While for most of the country, the 2020 elections are drawing to a close, Georgia remains in the throes of two hotly contested races to determine which party controls the U.S. Senate. At the same time, work goes on to address the massive issues facing our state and our country. We must continue working to make sure Georgia is well-positioned not just for the immediate future, but for the years to come as well.
One of the most impactful ways we can do that is through the U.S. Census, which began earlier this year and completed its response collection period this fall. That’s because though the Census counting may be complete, officials still need to work through the responses they have gathered and verify that the results are accurate. However, there is some reason for concern, as the current deadline for finishing that process is Dec. 31, which would leave Census workers with far less time than they normally have to complete that work.

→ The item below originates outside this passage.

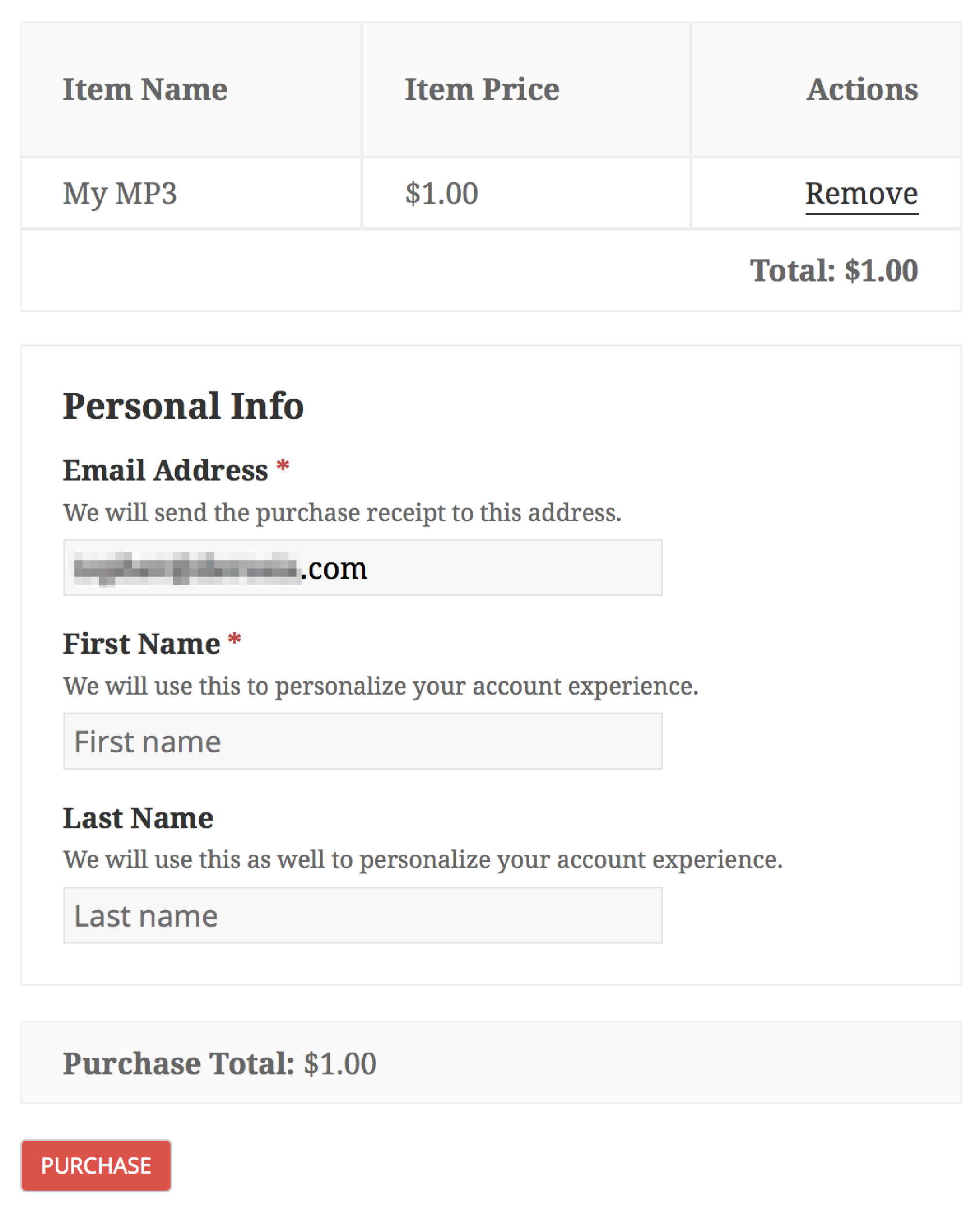Viewport: 980px width, 1211px height.
Task: Select the My MP3 item name cell
Action: 120,194
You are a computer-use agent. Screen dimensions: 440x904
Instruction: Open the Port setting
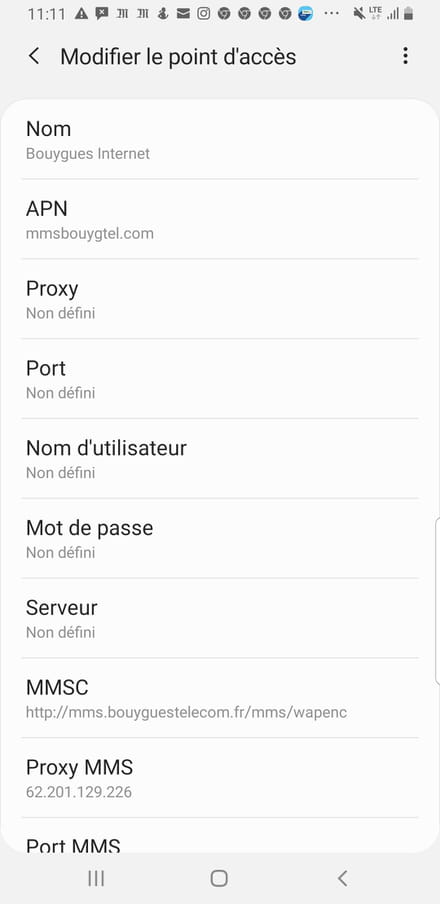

With the counting cut short by a Supreme Court order in the fall, and now a limited time to verify and report data, Census workers have had to rely more heavily than usual on what they call Nonresponse Followup to reach out to individuals and households who did not report their responses on their own. However, given the challenges presented by the COVID-19 pandemic, in-person follow-up has been challenging to conduct, and Census workers have needed to use other sources for responses like government records or interviews with landlords. In Georgia, where more than 35 percent of our Census responses came through Nonresponse Followup, that only raises further questions as to how accurate results reported on a sharply condensed deadline actually are.
If the results are inaccurate, there would be a tangible effect for Georgia, as the Census is used to decide how critical federal resources are distributed. This year’s Census is poised to be responsible for doling out $1.5 trillion in federal funding, and there is a high likelihood COVID-19 relief packages will be tied to the results of the Census too. Recent estimates indicate that the price tag of an undercount could be high for Georgia, with a one percent undercount causing a loss of almost $75 million annually in federal dollars for health care, education, and jobs program resources.
While a lot remains to be decided, there is still time for lawmakers to push back the Census reporting deadlines and allow for more time to fully go through and verify the responses that have been collected. Sen. Dan Sullivan (R-Alaska) has introduced legislation to extend the deadline, and it has been gaining momentum among senators from more traditionally conservative states with large rural populations like Georgia. Sen. David Perdue is thankfully one of those who has joined on as a sponsor for this bill, and now I hope Sen. Kelly Loeffler will soon join him and push to get this bill over the finish line so that we can get an accurate Census count and make sure Georgians get the resources they need.
This has been a year unlike any other, bringing with it challenges that we could not have imagined at this point last year. However, it is important that we don’t lose sight of the core processes that help our government run as it should. The Census is one of the most important, which is why we must extend the existing Census deadlines and be sure we get this right. Otherwise, Georgians will be feeling the effects for the next 10 years.